**Short exercise**
In the letter about a parliamentary inquiry below, list every party that the writer says will be or may be shown or given the evidence the writer has received.

You ask about the evidence I may receive from your
neighbours. Under my procedures, I am able to take evidence from
witnesses. That evidence is, like all the other evidence I receive,
subject to parliamentary privilege during the course of my inquiries.
Once I am clear about the evidence I have received from witnesses,
I normally show it to the Member and invite their comments. It
is too early to say how pertinent any evidence I receive from
your neighbours or other witness may be to the outcome of my inquiries.
You asked also about confidentiality. As you know,
information you send me is subject to parliamentary privilege
during the course of my inquiries. But it may be published once
my inquiry is completed. This may be so if I decide to submit
a memorandum to the Committee on Standards and Privileges when
I would submit to the Committee all the relevant evidence I have
received and the Committee would normally publish that with my
memorandum along with their own report. I am, however, able to
omit sections of the information I have received if I think it
is necessary and if I think the information is not required by
the Committee to assess the evidence on which I have reached my
conclusion. It is also open to Members to ask the Committee not
to publish with their report parts of evidence I have received.
I will be back in touch as soon as I have concluded
my work on your overnight stays. I would hope then to approach
the Department of Resources for their help on this inquiry. They
will be given copies of all the evidence I have received to help
them form their advice to me.
Thank you for your help on these matters.

**Records of locating words and elements**
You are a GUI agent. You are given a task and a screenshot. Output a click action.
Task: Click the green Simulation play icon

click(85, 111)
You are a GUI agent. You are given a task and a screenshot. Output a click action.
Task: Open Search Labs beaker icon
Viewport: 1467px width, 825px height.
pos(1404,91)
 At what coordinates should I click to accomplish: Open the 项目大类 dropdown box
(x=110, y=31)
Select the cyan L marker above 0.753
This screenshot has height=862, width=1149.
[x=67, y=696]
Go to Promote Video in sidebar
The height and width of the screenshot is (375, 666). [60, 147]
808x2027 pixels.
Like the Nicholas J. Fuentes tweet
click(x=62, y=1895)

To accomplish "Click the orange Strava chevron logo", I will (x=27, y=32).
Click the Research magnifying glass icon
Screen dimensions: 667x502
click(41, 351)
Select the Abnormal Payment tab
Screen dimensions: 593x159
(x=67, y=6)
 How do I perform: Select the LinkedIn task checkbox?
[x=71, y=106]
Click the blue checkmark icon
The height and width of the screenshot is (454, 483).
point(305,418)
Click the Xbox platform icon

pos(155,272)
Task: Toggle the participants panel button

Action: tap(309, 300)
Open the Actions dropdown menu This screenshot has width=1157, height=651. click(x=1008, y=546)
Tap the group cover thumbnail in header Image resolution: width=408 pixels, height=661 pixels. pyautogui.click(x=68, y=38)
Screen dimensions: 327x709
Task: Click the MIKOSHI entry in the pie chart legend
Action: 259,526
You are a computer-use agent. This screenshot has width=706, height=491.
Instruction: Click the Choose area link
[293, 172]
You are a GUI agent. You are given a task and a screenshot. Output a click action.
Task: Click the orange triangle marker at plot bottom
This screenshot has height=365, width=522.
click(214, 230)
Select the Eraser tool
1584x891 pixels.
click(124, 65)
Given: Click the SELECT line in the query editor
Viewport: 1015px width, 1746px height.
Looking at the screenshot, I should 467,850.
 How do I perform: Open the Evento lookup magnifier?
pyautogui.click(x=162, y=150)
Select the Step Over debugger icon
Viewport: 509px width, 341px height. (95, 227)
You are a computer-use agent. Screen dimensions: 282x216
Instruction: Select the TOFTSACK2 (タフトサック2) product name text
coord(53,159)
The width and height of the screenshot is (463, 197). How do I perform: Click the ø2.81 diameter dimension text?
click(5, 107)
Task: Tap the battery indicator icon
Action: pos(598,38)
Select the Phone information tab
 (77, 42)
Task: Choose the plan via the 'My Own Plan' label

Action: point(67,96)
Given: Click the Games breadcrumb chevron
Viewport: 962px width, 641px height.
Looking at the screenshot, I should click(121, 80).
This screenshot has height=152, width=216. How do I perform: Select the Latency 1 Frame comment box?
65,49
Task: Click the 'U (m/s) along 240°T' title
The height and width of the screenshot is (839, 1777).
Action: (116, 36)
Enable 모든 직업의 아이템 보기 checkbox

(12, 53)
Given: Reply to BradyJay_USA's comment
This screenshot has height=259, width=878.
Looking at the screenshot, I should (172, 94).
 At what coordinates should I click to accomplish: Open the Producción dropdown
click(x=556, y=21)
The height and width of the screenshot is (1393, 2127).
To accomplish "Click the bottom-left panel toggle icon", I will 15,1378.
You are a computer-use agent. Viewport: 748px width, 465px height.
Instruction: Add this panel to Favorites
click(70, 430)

**Answer to the task**
- The Member, who is normally shown the evidence from witnesses and invited to comment
- The Committee on Standards and Privileges, to which all the relevant evidence would be submitted with a memorandum
- The Department of Resources, which will be given copies of all the evidence to help it form its advice